Ah Fat Kid Escape, those were the days.
Unfortunately, finding things for tonight’s guests required a bit more effort. There wasn’t really a unifying thread between the planned guests, but that didn’t mean the tried and true pastimes shouldn’t work! With some food, plenty of drinks, and Pike and Cut’s combined party game selection, they should have more than enough to keep everyone entertained!
And the food is what Anonymous found himself preparing. Pike had seemed a little on edge, so the stallion took it upon himself to prepare the foodstuff for tonight. He hadn’t meant for it to be anything crazy: just some classic party snack things.
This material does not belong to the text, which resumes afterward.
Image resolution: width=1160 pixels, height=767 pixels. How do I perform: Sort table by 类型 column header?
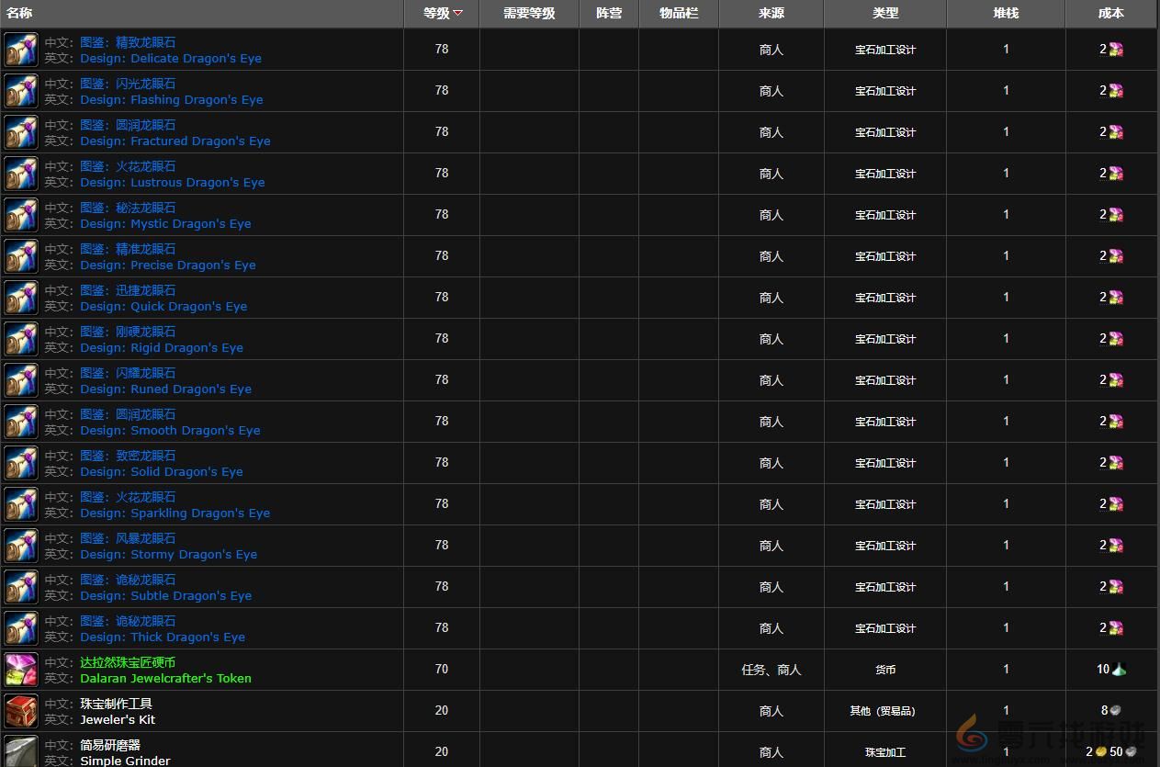click(884, 14)
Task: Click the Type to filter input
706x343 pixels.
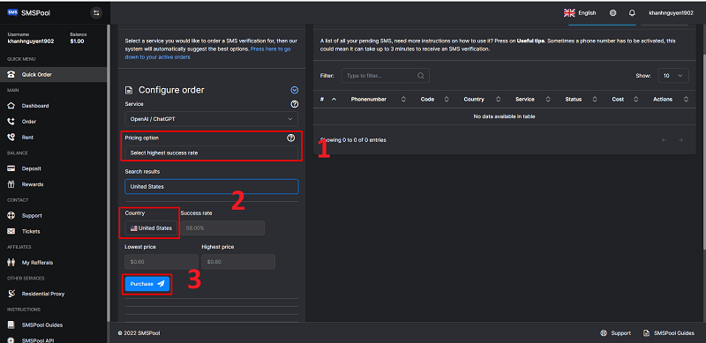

Honestly, he had hoped to just buy most of it ready-made from the store, only to realize he’d forgotten just how much ponies prefer to cook things themselves.
They’d invented the TV but not the dang TV dinner, apparently!
If someone wanted ‘pretzel bites and beer cheese,’ they either had to clean out a bakery or buy the dough and cook the bites themselves!
At least a new Kirin shop was selling beer cheese by the block — one of which was presently melting in a pot that the green unicorn had on a back burner while the pretzels baked in the oven. He also had some veggies from Pike’s garden that the stallion planned to make salsa out of on the counter. Annnnd the ingredients for buffalo dip waiting in the refrigerator (which he should really have already started by now).
Maybe he’d overdone it, just a tad.
‘Oh shit and I totally forgot about that block of nacho cheese! Fuuuuck, I meant to put that on at the same time as the beer cheese! Damn it!’
Yanking open a cabinet, he sent a mystic hand in to find a suitable pot.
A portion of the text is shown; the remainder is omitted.